Si es cierto que ya no soy sierva o señora, sobre mí recaen otros títulos, resultado de mis propias decisiones. Llevarlos implica también llevar la llave que abre ciertos círculos, ciertos estatus.

Ser mujer soltera, sin pareja, sin pretendientes aparentes, sin planes de dejar la soltería y sin tan siquiera un mínimo atisbo de querer dejarla, implica no tener estatus, no tener un título, y por ende, pertenecer a la nada social que es el mundo de los solteros.

Pero, ¡Oh, sorpresa de las sorpresas! Escuchar que la mujer que ostenta el título de divorciada entra en el limbo de los títulos, es peor aún que entender que mi posición actual no tiene llave alguna al mundo de las mujeres que sí tienen títulos.

No puedo hacer un equivalente entre la soltería y el divorcio (y no lo voy a hacer) pero la condena de la mujer divorciada es aún mayor que la que pesa sobre mi cabeza. Entiéndase que no la comparto en ningún sentido.

Déjenme describirlo de la siguiente manera: es un frío helado, un silencio tímido pero constante, un desdén callado pero firme, un dedo que se extiende bajo la ropa para señalar a aquella que no pudo sostener su matrimonio, es decir, la que no pudo darle a su marido lo que necesitaba. El péndulo es invisible pero puedo verlo, en su viaje hasta el cuello de la "divorciada", sin parar.
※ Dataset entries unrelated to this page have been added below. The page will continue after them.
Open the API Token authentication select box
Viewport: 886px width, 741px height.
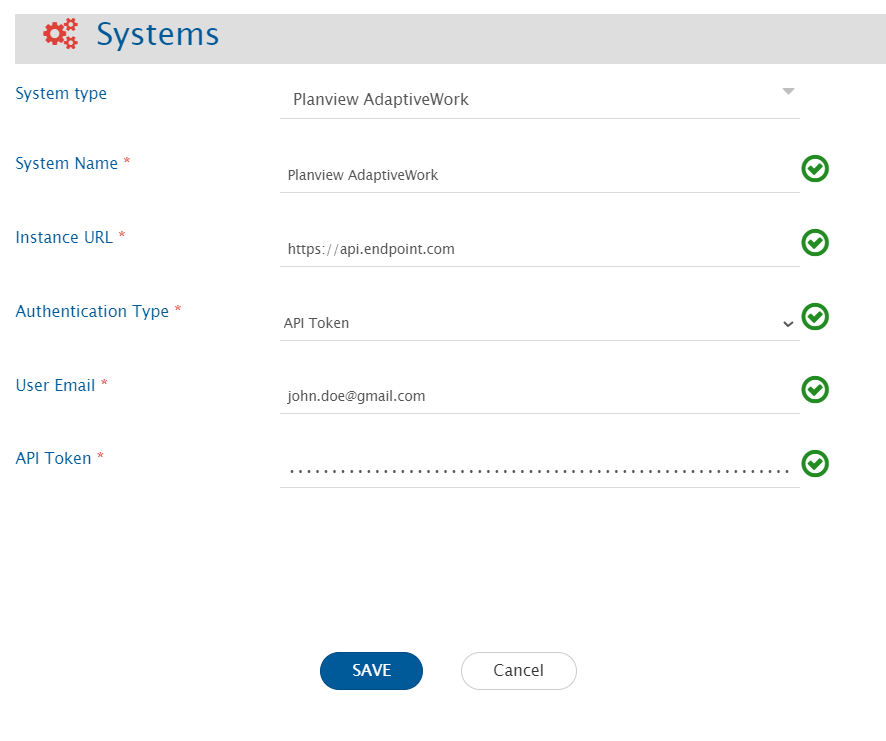[530, 323]
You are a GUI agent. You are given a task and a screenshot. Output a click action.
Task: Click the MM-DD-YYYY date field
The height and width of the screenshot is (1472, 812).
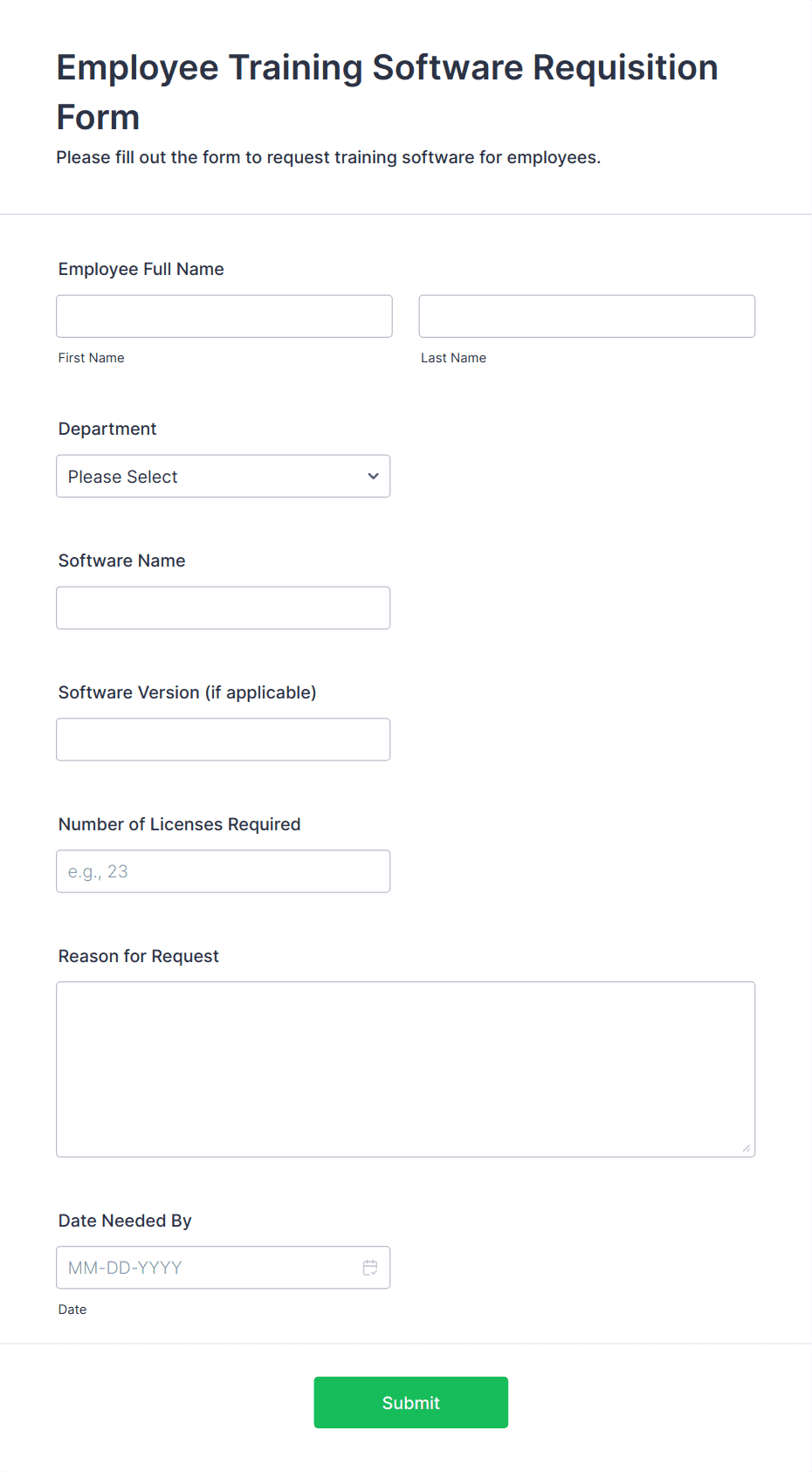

Entonces ya no es digna de las conversaciones ni las actividades de la mujer casada. ¿Por qué invitarla si ella ahora no tiene estatus ni lo merece?

Sí, puedo sentir el juicio inquisitorio murmurar tras ella, como si fuera una bruja en Salem, como si llevara colgada del pecho la letra escarlata, como si la ausencia de anillo fuera un pecado mortal.
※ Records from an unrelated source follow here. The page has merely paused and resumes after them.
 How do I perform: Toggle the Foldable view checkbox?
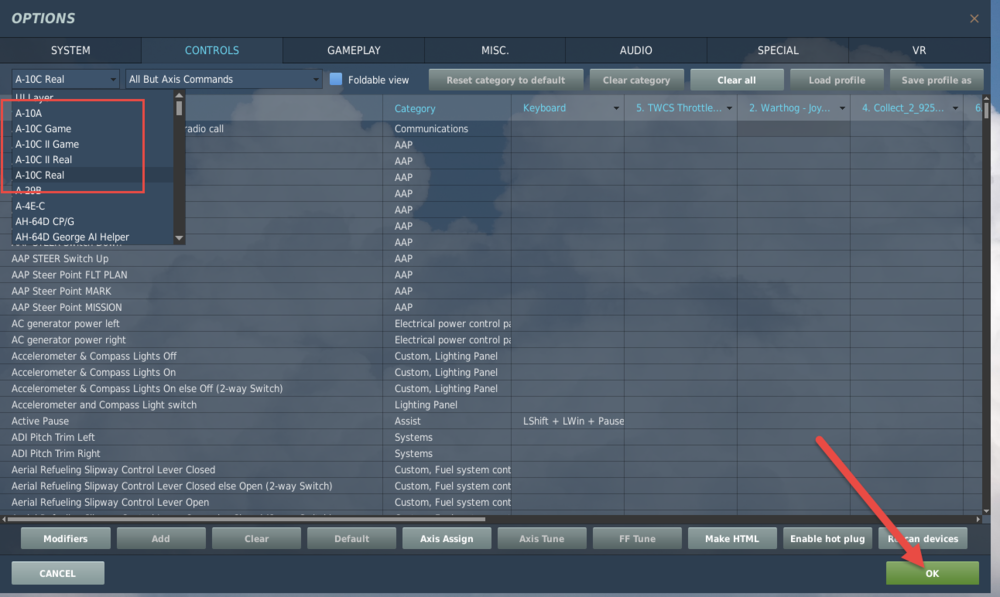point(336,79)
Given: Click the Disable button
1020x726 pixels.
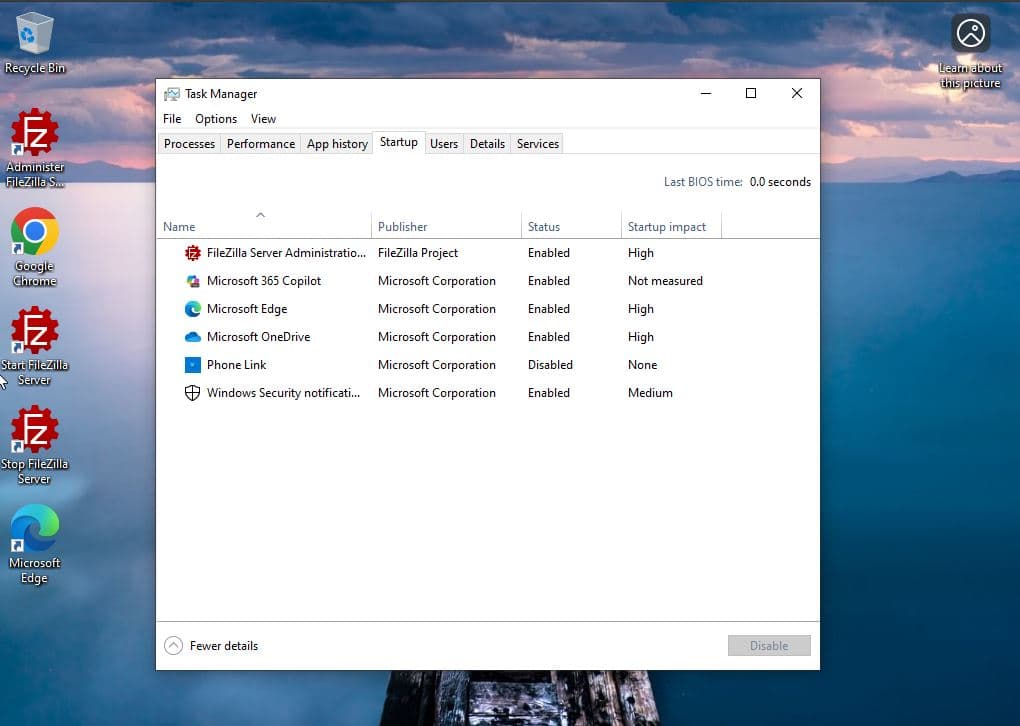Looking at the screenshot, I should pyautogui.click(x=769, y=646).
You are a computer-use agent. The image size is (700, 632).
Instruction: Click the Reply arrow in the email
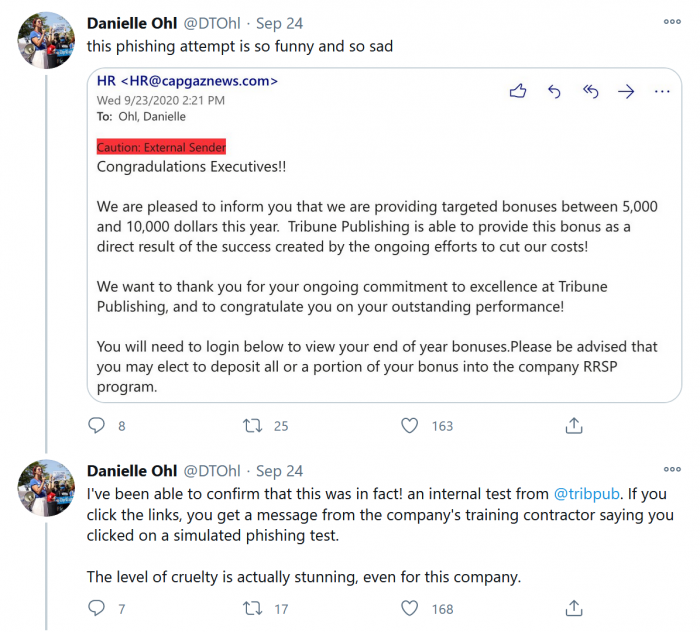[x=555, y=92]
Si el peso de la soltería es grande y algunas veces estorboso, pero pasable, el peso del divorcio es el equivalente a ir por el pulgatorio cargando la piedra de la condena.

Miro a mi amiga y juro, se los juro, ella sigue siendo la misma mujer que me dio su amistad y me abrió las puertas de su corazón, sin tener yo una llave de esas que llaman título. Sin ser yo una tía, una abuela, una mujer casada, una novia, una comprometida, una viuda o una abuela; siendo yo quien soy, ella vio lo que tenía que ver y me dejó entrar en su vida. La miro y quisiera cortar los dedos acusadores y los murmullos odiosos de la condena.
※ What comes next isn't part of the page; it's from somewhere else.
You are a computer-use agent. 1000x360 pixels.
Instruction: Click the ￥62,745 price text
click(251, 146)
Para mí se merece una alfombra de flores más que el caldero hirviente donde la tienen, no porque sea una "mártir" o una "sobreviviente", sino sólo porque es mujer, porque es mi amiga y uno a las amigas les desea lo mejor.

Mientras tanto yo espero mi muerte. El "non-grato" que me colgarán del cuello -si no es que lo llevo hace un buen tiempo- parece anteceder a mis llegadas, a mis discursos y a mis detalles.
-No, ella no- dice una voz escurridiza y solapada
-¿Y por qué ella no?- responde la otra con miedo
-Está soltera-
-¡Ah, qué mal!-responde escandalizada... y con miedo

Es la condena por considerarse "completa" en este mundo.